• bir bahiste;

    örneğin atılan zarın 5 geleceğini tahmin ettik ve 10 lira yatırdık.
    kazanma ihtimali 1/6
    yatırılan miktar 10tl
    kazanılacak miktar 60 tl.

    örneğin yazı turada yazı geeceğini tahmin ettik 20 lira yatırdık.
    kazanma ihtimali 1/2
    yatırılan miktar 20
    kazanılacak miktar 40 tl.

    yani bahiste kazanma ihtimali 1/x ise ve n lira yatırdığınızda x*n lira kazanırsınız.

    pascal'ın bahsinde tanrının var olma ihtimalinde tanrının var olma ihtimali 1/x dersek:
    kazanma ihtimali 1/x
    yatırılan miktar "insan hayatı" (sayıya vurulabilir)
    kazanılacak miktar "sonsuz"

    bu bahiste
    x * insan hayatı = sonsuz
    denklemi elde ediliyor.

    x ile bir şeyi çarptığımızda sonsuz elde ediyorsak x de sonsuza eşittir.
    kazanma ihtimalimiz 1/x'ti.
    bu durumda kazanma ihtimalimiz:
    1/sonsuz = 0.
    yani tanrının var olma ihtimali 0.

    bu paradoksta matematiğin tavrı net, eğer bir kumarda sana sonsuzluk vaadediliyorsa kazanma şansın sıfırdır.
  • ali nesin ile caner taslaman'ın din ve bilim tartışmasında ali nesin'in gayet yerinde öne sürdüğü tez. bi şey daha öğrenmiş olduk sayesinde.
  • pascal'ın bahsi veya pascal'ın kumarı. fransız matematikçi, fizikçi ve dü- şünür blaise pascal tarafından ortaya atılmış bir argüman. argüman, kanıt olmasa bile tanrı'ya inanmanın, sonunda cennet olduğu için daha akılcı olduğunu savunur
  • bir dine inanmanın cidden zor olduğunu düşünüyorum. bir tanrı fikri nispeten daha makul ama 'dinler' zor iş.
    pascal, bırakın dinleri, tanrıya bile inanmanın güçlüğünü çok iyi biliyor olmalıydı.

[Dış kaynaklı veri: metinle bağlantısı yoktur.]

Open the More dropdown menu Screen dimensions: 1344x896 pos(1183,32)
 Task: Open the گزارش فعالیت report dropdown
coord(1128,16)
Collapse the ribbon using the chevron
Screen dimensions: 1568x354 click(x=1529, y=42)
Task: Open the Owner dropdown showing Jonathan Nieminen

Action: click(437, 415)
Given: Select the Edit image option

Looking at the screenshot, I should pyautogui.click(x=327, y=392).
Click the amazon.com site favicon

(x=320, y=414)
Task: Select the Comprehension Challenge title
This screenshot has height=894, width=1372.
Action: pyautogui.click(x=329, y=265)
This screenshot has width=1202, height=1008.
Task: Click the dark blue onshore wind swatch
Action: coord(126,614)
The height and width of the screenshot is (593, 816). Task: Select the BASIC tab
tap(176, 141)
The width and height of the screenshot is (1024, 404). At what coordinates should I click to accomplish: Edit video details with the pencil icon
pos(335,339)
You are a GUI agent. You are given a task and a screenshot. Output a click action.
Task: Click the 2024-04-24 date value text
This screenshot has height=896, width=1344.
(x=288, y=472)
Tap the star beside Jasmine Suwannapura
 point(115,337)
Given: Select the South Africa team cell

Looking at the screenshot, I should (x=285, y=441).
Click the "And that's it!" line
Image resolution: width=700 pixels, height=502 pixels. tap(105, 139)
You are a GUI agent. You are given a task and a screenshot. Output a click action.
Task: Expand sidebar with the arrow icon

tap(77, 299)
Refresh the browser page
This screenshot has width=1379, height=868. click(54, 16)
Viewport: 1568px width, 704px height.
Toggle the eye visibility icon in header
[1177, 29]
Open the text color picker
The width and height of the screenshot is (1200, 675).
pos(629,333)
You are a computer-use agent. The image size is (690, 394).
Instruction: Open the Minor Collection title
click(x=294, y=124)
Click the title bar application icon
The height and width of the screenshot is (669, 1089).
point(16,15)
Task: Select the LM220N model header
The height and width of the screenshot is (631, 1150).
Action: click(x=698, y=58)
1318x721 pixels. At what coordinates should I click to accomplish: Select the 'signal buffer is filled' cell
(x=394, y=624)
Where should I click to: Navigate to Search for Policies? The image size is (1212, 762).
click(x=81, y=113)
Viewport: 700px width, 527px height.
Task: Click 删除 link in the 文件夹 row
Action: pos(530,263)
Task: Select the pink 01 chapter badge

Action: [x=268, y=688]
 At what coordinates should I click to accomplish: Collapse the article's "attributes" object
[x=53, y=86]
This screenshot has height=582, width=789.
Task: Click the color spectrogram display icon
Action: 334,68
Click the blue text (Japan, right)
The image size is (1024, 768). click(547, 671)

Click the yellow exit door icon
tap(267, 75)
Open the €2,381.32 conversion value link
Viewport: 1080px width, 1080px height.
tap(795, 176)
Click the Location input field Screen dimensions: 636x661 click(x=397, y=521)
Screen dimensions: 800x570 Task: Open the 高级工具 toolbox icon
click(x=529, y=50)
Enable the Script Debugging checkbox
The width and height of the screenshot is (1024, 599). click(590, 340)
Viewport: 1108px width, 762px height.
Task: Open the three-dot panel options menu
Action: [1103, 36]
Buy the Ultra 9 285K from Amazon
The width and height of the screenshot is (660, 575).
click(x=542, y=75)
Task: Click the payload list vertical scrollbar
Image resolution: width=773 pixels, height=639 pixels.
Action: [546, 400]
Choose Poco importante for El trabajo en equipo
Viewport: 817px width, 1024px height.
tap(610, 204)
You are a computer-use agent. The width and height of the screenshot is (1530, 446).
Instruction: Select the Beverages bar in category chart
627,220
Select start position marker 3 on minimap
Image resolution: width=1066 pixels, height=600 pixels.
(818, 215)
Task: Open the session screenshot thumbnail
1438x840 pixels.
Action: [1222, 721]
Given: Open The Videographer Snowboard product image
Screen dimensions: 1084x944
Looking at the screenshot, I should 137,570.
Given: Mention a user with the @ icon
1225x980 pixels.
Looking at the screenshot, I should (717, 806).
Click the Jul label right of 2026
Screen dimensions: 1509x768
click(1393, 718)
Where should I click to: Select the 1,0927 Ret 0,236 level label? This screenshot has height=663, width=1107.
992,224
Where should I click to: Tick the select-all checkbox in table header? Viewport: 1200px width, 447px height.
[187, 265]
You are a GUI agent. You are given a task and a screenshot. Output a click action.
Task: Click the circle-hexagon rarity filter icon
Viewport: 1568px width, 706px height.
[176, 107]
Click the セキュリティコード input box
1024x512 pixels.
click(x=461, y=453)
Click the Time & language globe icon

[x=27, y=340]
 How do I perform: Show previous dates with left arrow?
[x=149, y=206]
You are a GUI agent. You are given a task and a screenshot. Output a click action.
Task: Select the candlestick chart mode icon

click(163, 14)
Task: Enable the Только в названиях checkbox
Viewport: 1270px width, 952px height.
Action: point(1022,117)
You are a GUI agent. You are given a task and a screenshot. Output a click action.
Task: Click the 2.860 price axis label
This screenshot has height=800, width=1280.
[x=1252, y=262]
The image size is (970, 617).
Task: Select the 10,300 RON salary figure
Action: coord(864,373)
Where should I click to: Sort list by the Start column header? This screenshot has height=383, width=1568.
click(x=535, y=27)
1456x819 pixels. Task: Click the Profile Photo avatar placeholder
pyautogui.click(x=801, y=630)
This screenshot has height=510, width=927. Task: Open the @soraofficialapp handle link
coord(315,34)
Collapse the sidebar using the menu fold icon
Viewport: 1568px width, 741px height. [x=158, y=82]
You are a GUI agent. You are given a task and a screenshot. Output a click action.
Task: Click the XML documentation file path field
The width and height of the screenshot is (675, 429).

    o bir deha ve zekâsı ile bir tanrıyı bulamadı, hatta zekâsı belki de tanrıyı muhal gördü ve pascal dehşete düştü; ömrünce fiziksel acılar çekmiş biri, inanılmaz derecede hassaslaşmış sinirleri var.
    ve hep şükrediyor tanrıya.
    sen incitmezsin diyor, halbuki acıdan paramparça olmuş.
    sonunda zaten gencecik gidiyor valhalla'ya.
    merhumun kumar bahsi insanlara saçma geliyor, bana da saçma geliyor aslında, ne yani böyle bir konuda, iman konusunda bir kumar bahsi gibi konuşulabilir mi, nasıl oluyor da koskoca bir dâhi önümüze böyle önermeler getiriyor.
    temel bir şeyden yola çıkıyor
    seçimlerimizden.
    size yalın bir hakikat veriyorum, diyor.
    zarı at!
    evet zar atacaksın.
    hayatın üstüne at zarı.
    karar senin.
    sabahtan akşama zar atmıyor muyuz zaten, pamuk ipliğinde kararlarımız var. şu kapıdan gireyim, şu sokağa sapayım, şu kızla evleneyim, şu yoldan gideyim... derken hep zar atıyorsunuz.
    çözüm yok.
    karar ver.
    tek önerme bu.
    ben, yok diyenleri anlıyorum.
    var diyenleri de anlıyorum.
    emin değilim diyenleri de.
    herkes haklı bu konuda.
    bence bu konuda tek haksız olan tanrının kendisi.
    mösyö pascal bunu anlatmış fikrimce. tanrının ne yapmak istediğini bilmiyoruz. sadece itaat etmeni bekliyor o.
    sonra kitaplar ve peygamberler yolluyor, herkes farklı anlamlar çıkarıyor, kitap da bütünüyle kapalı aslında.
    peygamberler de cinayet işleyeni mi dersin, kral olanı mı dersin, gemi yapıp milleti içine dolduranı mı dersin, yani zor işler.
    sanırım pascal diyor ki, akıl fikirle bu işi olmuyor.
    ne kadar zeki olursan ol bir yere kadar. yani akla bakarsan babasız çocuk doğmaz.
    akıl buna inanmaz.
    kendinizi kandırmayın.
    pascal seç diyor.
    kierkegaard gibi.
    kierkegaard da bütün bir felsefesini ya/ ya da üzerine kurmadı mı, bu düşünceler yüzünden sokakta yığılıp kaldı sonunda.
    bi de regina'nın hicranından olsa gerek.
    tanrının özel ajanları bile neler yapıyor,
    koskoca ibrahim peygamber bile bocalıyor mesela.
    ishak/ ismail in boğazına çalıyor bıçağı.
    yusuf peygamber güzel bir kadın görünce aklı gidiyor, bu arada bizim peygamberimizin gönlünü hoş etmek için ayet yolluyor yüce gök,
    daha neler var neler; musa peygamber birinden ders alıyor ama daha birkaç gün içinde dersten çakıyor, kutlu bi kişi - biz ona hızır diyoruz- ona yol veriyor.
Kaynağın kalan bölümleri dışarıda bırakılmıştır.